- **DIRECTIONS FOR THIS TASK**:
Output the entries between the line containing "1456x819 pixels. At" and the line containing "I will pos(48,360).", inclusive, as a numbered list with blank lines omitted.

= = = =

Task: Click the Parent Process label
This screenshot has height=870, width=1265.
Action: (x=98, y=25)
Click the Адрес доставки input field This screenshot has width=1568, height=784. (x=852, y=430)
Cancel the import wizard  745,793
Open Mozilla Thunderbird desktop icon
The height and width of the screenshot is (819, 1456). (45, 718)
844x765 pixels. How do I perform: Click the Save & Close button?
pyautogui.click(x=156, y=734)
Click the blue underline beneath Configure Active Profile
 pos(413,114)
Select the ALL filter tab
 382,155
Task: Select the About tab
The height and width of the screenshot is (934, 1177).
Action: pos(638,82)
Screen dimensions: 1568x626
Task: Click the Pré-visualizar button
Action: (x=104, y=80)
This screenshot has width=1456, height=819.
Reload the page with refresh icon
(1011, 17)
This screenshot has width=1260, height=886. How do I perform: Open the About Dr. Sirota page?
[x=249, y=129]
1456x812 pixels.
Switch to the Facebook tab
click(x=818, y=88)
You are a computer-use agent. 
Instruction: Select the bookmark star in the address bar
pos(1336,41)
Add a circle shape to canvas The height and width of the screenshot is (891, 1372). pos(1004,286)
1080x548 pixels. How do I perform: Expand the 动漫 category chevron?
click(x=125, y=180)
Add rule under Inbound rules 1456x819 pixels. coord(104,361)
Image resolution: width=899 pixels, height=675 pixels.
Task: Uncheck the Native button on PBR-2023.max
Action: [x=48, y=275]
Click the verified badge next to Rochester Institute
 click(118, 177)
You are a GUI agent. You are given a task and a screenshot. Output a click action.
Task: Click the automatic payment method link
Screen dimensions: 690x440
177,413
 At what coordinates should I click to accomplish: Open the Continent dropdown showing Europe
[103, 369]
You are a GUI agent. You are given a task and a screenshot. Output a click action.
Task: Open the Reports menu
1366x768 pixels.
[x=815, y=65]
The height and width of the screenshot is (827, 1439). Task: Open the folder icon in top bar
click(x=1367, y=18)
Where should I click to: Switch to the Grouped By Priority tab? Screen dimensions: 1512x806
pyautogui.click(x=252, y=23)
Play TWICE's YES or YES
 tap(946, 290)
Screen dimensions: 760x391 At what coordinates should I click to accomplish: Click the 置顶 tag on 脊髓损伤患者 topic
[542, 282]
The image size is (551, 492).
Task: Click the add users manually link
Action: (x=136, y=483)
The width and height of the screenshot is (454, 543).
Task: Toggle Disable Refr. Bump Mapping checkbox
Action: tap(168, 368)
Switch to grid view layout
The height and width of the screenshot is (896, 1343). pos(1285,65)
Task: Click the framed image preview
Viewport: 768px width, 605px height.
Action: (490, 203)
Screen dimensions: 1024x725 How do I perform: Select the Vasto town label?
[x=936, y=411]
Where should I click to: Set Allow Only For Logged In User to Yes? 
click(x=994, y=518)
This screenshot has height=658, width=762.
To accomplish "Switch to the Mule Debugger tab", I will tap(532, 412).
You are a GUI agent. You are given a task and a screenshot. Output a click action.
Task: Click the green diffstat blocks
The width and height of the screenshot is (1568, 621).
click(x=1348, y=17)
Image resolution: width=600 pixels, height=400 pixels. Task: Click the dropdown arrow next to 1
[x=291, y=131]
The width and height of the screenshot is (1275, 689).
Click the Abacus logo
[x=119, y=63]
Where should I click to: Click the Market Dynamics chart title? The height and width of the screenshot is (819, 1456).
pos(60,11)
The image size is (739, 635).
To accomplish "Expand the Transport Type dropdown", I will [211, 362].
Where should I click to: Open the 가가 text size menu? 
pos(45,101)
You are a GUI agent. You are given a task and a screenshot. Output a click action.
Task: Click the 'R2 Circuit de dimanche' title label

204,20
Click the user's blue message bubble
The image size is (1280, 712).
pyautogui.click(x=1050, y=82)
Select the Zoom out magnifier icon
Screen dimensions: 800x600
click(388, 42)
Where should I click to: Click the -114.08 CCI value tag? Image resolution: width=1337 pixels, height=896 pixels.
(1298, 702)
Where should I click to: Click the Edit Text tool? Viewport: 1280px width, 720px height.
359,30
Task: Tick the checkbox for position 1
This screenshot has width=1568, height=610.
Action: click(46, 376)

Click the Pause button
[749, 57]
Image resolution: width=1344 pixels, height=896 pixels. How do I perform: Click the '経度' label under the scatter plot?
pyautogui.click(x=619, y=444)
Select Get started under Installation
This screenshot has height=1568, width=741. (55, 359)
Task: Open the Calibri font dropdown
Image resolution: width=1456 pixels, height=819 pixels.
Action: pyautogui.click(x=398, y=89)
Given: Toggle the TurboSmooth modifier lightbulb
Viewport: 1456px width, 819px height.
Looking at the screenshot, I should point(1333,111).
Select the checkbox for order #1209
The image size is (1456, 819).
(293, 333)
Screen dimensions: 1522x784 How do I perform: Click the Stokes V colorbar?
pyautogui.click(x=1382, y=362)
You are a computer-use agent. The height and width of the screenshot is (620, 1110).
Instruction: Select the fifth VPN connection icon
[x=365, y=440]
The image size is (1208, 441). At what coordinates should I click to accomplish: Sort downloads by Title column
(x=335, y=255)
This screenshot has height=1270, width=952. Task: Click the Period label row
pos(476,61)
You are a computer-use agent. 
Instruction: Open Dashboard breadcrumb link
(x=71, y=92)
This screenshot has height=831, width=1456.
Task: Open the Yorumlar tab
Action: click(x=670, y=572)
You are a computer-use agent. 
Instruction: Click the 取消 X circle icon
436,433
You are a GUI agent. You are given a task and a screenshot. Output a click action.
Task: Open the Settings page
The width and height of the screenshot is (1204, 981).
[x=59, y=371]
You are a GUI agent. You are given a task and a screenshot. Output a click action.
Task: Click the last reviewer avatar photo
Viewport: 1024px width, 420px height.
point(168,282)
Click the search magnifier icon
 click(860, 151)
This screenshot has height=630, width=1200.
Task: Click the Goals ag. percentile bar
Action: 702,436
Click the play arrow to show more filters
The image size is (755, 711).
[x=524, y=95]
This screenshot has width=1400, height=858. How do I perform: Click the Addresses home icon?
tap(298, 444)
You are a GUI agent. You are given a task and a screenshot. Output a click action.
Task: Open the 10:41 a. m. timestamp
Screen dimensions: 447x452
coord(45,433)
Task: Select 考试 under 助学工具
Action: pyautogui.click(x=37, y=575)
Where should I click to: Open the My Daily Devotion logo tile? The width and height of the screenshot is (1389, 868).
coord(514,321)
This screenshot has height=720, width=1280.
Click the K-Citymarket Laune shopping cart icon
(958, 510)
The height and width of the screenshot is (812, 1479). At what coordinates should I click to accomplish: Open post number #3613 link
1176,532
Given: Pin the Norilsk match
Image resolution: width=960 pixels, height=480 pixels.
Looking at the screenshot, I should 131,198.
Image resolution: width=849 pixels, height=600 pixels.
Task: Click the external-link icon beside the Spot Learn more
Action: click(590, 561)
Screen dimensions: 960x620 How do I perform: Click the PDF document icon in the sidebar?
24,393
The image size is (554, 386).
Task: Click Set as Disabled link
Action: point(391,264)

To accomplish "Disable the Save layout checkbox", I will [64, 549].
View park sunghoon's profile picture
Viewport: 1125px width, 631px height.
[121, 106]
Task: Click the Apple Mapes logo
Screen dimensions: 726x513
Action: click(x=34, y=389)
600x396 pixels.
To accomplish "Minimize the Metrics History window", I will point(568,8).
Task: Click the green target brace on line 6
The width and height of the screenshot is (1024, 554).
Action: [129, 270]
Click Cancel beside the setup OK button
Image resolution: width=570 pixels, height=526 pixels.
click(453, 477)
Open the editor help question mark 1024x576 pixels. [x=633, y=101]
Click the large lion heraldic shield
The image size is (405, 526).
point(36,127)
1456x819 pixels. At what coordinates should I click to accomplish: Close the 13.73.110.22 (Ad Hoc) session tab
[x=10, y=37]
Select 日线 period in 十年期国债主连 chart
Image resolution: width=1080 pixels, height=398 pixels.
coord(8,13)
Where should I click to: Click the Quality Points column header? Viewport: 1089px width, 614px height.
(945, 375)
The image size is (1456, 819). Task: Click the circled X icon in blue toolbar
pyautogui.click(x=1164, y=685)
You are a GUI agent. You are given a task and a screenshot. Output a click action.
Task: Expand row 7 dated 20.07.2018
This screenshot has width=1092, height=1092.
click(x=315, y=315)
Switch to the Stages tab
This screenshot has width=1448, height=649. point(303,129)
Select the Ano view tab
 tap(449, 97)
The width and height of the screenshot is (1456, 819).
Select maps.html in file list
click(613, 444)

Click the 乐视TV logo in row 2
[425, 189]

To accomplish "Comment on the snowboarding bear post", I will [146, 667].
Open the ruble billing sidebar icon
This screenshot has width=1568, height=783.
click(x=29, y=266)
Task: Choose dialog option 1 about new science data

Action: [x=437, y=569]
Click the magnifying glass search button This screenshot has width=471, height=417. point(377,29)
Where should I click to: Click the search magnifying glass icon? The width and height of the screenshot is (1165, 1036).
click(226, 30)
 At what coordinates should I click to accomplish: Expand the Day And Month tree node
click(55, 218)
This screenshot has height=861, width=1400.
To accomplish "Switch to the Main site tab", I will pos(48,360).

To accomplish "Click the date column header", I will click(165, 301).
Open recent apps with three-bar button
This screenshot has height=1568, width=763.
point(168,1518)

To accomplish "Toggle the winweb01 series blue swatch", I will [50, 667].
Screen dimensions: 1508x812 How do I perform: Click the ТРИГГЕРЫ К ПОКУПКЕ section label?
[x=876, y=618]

= = = =

- **COMPLETED EXERCISE**:
1. 1456x819 pixels. At what coordinates should I click to accomplish: Close the 13.73.110.22 (Ad Hoc) session tab
2. [x=10, y=37]
3. Select 日线 period in 十年期国债主连 chart
4. Image resolution: width=1080 pixels, height=398 pixels.
5. coord(8,13)
6. Where should I click to: Click the Quality Points column header? Viewport: 1089px width, 614px height.
7. (945, 375)
8. The image size is (1456, 819). Task: Click the circled X icon in blue toolbar
9. pyautogui.click(x=1164, y=685)
10. You are a GUI agent. You are given a task and a screenshot. Output a click action.
11. Task: Expand row 7 dated 20.07.2018
12. This screenshot has width=1092, height=1092.
13. click(x=315, y=315)
14. Switch to the Stages tab
15. This screenshot has width=1448, height=649. point(303,129)
16. Select the Ano view tab
17.  tap(449, 97)
18. The width and height of the screenshot is (1456, 819).
19. Select maps.html in file list
20. click(613, 444)
21. Click the 乐视TV logo in row 2
22. [425, 189]
23. To accomplish "Comment on the snowboarding bear post", I will [146, 667].
24. Open the ruble billing sidebar icon
25. This screenshot has width=1568, height=783.
26. click(x=29, y=266)
27. Task: Choose dialog option 1 about new science data
28. Action: [x=437, y=569]
29. Click the magnifying glass search button This screenshot has width=471, height=417. point(377,29)
30. Where should I click to: Click the search magnifying glass icon? The width and height of the screenshot is (1165, 1036).
31. click(226, 30)
32.  At what coordinates should I click to accomplish: Expand the Day And Month tree node
33. click(55, 218)
34. This screenshot has height=861, width=1400.
35. To accomplish "Switch to the Main site tab", I will pos(48,360).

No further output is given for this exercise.